How might gaming's limitless creative potential be used for good? What if the world's most popular shooter game could be used to educate people about the Red Cross's work in the real world? Could Fortnite players save lives instead of taking them (figuratively speaking)?
While video gaming is a massive economic force, the global revenue of which now eclipses the film industry, it's also seen by many as a pariah. Consider Fortnite, where players fight to the death, Hunger Games-style, to be the last one standing. If you aren't a gamer, what morals do you imagine Fortnite's massive audience are being taught? Just as the PMRC leveled invectives against certain rock and hip-hop music acts in the 1980s, it's easy for people today who don't play or understand video games to pass blanket judgment.

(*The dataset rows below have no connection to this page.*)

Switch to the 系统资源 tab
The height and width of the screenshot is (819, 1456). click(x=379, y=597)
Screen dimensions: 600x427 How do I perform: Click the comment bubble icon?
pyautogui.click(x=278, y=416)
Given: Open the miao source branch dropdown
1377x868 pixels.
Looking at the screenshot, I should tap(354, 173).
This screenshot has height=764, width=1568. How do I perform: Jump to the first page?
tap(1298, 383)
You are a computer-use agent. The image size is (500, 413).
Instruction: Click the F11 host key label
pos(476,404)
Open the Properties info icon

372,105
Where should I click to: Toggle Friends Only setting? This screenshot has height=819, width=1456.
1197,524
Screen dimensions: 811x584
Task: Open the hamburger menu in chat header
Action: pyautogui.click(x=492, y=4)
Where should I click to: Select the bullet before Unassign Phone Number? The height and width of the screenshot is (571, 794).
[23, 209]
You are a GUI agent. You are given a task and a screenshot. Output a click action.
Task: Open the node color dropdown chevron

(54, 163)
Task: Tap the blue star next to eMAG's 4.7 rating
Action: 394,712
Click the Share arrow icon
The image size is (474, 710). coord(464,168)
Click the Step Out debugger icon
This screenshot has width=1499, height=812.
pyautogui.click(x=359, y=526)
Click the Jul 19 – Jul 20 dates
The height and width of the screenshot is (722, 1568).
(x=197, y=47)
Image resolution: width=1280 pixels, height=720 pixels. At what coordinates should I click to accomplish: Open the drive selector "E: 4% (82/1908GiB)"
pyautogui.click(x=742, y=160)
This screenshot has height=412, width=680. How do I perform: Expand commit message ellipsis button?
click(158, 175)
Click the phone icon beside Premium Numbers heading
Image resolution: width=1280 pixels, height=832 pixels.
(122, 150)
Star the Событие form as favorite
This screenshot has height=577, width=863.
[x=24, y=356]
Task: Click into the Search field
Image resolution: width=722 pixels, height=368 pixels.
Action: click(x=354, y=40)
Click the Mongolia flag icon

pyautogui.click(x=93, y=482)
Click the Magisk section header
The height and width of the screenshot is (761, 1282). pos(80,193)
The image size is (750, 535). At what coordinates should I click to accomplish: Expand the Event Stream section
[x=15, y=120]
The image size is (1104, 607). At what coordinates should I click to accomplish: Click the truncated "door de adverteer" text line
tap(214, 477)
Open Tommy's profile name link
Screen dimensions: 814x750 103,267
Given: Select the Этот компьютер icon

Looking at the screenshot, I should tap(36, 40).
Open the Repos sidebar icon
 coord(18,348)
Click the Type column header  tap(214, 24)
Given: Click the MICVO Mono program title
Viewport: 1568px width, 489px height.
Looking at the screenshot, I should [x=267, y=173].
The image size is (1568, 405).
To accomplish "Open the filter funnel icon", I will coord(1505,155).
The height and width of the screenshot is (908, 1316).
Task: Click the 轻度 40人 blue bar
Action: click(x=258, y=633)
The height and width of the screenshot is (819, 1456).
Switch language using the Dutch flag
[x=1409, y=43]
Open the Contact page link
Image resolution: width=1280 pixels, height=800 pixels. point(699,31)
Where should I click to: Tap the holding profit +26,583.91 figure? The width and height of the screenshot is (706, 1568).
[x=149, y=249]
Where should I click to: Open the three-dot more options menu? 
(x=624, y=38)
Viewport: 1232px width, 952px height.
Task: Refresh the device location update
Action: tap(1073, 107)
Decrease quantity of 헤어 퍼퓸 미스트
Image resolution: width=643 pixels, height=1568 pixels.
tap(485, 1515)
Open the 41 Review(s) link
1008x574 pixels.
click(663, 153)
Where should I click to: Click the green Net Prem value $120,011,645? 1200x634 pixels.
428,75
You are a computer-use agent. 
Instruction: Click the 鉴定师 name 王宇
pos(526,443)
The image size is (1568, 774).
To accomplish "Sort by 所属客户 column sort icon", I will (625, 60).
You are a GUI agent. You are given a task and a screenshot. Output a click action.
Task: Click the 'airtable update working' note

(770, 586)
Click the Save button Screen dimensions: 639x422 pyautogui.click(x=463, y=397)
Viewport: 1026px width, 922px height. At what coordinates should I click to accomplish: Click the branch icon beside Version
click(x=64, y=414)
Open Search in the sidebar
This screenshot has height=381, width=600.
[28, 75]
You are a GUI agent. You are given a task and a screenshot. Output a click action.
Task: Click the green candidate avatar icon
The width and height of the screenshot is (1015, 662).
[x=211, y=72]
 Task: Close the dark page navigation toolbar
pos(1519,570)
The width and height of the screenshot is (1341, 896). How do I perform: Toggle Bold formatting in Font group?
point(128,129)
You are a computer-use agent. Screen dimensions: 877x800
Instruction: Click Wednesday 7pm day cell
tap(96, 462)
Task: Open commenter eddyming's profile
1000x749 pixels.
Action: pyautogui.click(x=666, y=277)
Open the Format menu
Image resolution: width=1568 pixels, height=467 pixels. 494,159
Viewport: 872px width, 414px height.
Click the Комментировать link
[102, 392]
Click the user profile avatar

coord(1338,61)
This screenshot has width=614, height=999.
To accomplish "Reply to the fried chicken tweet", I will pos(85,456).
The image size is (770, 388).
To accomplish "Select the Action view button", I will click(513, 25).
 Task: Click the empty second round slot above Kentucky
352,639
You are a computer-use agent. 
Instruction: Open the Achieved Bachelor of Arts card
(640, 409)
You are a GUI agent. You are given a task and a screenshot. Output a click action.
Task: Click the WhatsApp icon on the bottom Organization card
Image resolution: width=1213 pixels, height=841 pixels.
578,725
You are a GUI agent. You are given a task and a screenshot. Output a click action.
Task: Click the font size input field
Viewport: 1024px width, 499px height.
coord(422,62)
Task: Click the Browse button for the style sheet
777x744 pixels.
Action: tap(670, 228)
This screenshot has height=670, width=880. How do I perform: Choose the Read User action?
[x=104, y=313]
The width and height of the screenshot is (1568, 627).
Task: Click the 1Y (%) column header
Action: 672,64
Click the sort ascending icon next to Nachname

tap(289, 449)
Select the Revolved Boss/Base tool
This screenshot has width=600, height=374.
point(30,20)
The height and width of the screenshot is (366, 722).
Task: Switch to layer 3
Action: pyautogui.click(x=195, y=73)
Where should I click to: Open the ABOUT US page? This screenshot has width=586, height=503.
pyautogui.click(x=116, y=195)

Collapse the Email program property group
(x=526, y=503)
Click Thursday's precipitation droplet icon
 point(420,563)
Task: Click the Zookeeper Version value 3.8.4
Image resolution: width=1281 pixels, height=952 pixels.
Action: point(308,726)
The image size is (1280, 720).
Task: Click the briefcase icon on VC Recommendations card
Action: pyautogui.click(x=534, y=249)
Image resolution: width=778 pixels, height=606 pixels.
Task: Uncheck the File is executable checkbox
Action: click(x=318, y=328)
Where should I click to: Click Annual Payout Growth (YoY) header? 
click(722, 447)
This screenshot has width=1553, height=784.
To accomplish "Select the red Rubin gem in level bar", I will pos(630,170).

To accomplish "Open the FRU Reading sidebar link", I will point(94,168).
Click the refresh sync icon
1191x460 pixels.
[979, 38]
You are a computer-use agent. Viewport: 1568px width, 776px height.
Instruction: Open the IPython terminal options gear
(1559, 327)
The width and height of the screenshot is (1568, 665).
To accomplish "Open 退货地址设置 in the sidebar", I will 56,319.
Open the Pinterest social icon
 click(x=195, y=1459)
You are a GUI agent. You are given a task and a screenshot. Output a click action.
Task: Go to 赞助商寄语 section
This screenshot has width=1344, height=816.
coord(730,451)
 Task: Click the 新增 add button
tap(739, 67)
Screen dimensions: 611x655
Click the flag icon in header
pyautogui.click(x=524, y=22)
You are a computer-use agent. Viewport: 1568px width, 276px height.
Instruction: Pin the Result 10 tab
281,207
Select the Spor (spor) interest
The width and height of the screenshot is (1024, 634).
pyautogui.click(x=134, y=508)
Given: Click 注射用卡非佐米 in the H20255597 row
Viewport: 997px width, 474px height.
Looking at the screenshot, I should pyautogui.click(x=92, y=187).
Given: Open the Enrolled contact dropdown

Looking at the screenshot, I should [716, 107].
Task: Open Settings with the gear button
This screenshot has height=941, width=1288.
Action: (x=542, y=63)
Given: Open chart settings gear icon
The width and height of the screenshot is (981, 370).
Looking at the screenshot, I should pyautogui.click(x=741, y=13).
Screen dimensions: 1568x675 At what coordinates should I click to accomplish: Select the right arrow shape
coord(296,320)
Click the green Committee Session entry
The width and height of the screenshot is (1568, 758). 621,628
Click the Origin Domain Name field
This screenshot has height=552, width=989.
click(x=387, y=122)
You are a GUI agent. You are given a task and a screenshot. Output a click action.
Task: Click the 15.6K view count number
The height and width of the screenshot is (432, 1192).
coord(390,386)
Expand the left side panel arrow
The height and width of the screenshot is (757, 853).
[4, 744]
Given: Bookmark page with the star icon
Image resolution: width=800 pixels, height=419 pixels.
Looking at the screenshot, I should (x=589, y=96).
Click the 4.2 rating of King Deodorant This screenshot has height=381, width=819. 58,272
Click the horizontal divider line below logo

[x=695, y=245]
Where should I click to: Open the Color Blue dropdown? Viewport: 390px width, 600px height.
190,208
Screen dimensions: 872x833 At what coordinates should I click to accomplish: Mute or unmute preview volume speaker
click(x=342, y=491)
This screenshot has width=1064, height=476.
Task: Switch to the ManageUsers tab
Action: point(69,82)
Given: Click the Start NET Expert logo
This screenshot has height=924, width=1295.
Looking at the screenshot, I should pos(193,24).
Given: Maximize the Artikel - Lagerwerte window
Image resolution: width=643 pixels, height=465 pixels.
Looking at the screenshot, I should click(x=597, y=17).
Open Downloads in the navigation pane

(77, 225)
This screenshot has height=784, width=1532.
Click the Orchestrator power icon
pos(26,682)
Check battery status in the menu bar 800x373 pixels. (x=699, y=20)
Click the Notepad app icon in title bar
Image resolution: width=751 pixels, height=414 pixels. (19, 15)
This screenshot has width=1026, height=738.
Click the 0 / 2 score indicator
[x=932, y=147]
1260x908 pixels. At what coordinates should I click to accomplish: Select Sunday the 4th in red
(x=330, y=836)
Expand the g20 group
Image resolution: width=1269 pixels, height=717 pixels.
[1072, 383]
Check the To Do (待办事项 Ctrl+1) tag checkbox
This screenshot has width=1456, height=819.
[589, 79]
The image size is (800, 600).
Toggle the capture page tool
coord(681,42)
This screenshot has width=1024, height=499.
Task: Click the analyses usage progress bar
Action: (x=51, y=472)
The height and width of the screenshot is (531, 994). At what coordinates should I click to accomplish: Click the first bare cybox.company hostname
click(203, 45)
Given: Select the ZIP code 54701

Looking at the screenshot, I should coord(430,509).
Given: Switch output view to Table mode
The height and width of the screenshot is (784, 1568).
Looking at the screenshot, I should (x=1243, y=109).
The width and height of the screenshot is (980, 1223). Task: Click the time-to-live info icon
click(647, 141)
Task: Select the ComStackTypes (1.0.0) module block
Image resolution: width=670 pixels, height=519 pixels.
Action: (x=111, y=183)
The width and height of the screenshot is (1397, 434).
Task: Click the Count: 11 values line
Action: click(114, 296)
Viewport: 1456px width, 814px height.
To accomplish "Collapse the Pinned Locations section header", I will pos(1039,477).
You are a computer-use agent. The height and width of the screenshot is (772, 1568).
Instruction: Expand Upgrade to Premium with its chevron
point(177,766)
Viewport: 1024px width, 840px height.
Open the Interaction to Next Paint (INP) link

We partnered with the International Red Cross to bring the good they do around the world upholding the rules of war to hundreds of millions of soldier-playing gamers. We reimagined Fortnite’s last player standing shooter, so the rules are reversed: Instead of killing to win, in Liferun you save lives to win. We even based objectives on real-life Red Cross missions, like rescue civilians in conflict zones, defuse mines, deliver supplies to isolated communities, and rebuild vital infrastructure like schools. To make Liferun authentic to the community, we worked with professional gamers to actually build Liferun inside Fortnite, with the biggest gaming influencers promoting it and a worldwide gaming conference to launch it. We even brought fundraising into the game – through in-game purchases, players could make a real-life difference from a virtual battlefield.
37% online growth, that is. We made a global impact for this 150-year-old international organization with a brand new audience of young people. The International Red Cross reported a 37% growth online: their best performing campaign ever.